■ **SOURCE DOCUMENT**
|---|
As an example, the speed of sound at 0°C at sea level is around 331 m/s, which is a decrease of about 3%.
Figure 3. The speed of sound in fluids is affected by their temperature. Larger kinetic energy due to higher temperatures makes molecules and atoms vibrate faster with sound. Source: Manuel R. Camacho, StudySmarter.
Measuring the speed of water waves
Wave speed in water waves is different from that of sound waves. In this case, the speed depends on the depth of the ocean where the wave propagates. If the water depth is more than twice the wavelength, the speed will depend on the gravity ‘g’ and the wave period, as shown below.
\(v = \frac{g}{2 \pi}T\)
In this case, g = 9.81 m/s at sea level. This can also be approximated as:
\(v = 1.56 \cdot T\)
|---|
■ **DATASET CONTENT**
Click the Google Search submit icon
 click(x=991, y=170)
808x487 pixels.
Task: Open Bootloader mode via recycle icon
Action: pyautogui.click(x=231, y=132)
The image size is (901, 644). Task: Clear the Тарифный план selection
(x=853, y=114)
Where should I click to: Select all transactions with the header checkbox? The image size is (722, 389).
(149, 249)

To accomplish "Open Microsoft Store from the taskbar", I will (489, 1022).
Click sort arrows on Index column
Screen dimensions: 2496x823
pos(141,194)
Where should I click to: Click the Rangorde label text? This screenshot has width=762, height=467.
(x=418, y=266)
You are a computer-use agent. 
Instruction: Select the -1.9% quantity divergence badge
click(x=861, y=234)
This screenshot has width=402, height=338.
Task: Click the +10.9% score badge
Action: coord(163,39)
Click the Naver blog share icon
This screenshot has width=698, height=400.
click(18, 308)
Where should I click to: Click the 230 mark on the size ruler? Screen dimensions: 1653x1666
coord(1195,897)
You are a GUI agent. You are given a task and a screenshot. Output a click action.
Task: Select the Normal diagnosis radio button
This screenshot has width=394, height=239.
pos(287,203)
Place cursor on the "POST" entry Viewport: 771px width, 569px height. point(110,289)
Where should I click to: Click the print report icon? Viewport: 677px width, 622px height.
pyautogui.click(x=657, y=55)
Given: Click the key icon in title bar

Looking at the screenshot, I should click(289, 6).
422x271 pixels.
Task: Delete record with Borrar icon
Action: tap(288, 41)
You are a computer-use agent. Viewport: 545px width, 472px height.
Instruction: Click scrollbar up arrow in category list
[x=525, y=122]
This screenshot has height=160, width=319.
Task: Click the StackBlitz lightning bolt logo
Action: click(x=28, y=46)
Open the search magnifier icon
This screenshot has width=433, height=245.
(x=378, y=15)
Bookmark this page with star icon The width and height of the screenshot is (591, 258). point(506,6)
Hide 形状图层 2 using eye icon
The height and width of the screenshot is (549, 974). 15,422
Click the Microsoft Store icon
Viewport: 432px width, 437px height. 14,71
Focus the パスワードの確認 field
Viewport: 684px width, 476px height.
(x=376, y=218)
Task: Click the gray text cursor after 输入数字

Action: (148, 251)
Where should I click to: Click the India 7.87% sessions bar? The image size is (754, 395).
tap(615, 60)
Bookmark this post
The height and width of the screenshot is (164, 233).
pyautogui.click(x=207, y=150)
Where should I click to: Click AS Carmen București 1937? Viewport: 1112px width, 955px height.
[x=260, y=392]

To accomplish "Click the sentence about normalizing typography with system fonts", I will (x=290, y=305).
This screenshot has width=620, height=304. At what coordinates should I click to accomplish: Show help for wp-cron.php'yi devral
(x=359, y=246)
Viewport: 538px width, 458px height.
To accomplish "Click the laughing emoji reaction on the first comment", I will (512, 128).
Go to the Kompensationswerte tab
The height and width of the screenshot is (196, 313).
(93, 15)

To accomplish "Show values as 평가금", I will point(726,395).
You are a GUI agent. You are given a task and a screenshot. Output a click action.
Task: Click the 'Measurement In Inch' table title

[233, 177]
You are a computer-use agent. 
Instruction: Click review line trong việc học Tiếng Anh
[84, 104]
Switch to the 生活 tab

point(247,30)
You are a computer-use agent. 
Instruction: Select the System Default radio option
|---|
■ **TASKS AND EXERCISES**
A – Repeat word for word the stretch of the wave speed passage from "Figure 3. The" through "1.56 \cdot T\)".
B – Continue the passage on the speed of sound and water waves from the point where it stops.

■ **FINAL ANSWERS**
A –
Figure 3. The speed of sound in fluids is affected by their temperature. Larger kinetic energy due to higher temperatures makes molecules and atoms vibrate faster with sound. Source: Manuel R. Camacho, StudySmarter.
Measuring the speed of water waves
Wave speed in water waves is different from that of sound waves. In this case, the speed depends on the depth of the ocean where the wave propagates. If the water depth is more than twice the wavelength, the speed will depend on the gravity ‘g’ and the wave period, as shown below.
\(v = \frac{g}{2 \pi}T\)
In this case, g = 9.81 m/s at sea level. This can also be approximated as:
\(v = 1.56 \cdot T\)

B –
If waves move to shallower water and the wavelength is larger than twice the depth ‘h’ (λ > 2h), then wave speed is calculated as follows:
\(v = \sqrt{g \cdot h}\)
As with sound, water waves with larger wavelengths travel faster than smaller waves. This is the reason why large waves caused by hurricanes arrive at the coast before the hurricane does.
Here is an example of how the speed of waves differs depending on the depth of the water.
A wave with a period of 12s
In the open ocean, the wave is not affected by the water depth, and its velocity is approximately equal to v = 1.56 · T. The wave then moves to shallower waters with a depth of 10 metres. Calculate by how much its speed has changed.
Wave speed ‘Vd’ in the open ocean is equal to the wave period multiplied by 1.56. If we substitute the values in the wave speed equation, we get:
\(Vd = 1.56 m/s^2 \cdot 12 s = 18.72 m/s\)
The wave then propagates to the coast and enters the beach, where its wavelength is larger than the depth of the beach. In this case, its speed ‘Vs’ is affected by the beach depth.
\(Vs = \sqrt{9.81 m/s^2 \cdot 10 m} = 9.90 m/s\)
The difference in speed is equal to the subtraction of Vs from Vd.
\(\text{Speed difference} = 18.72 m/s - 9.90 m/s = 8.82 m/s\)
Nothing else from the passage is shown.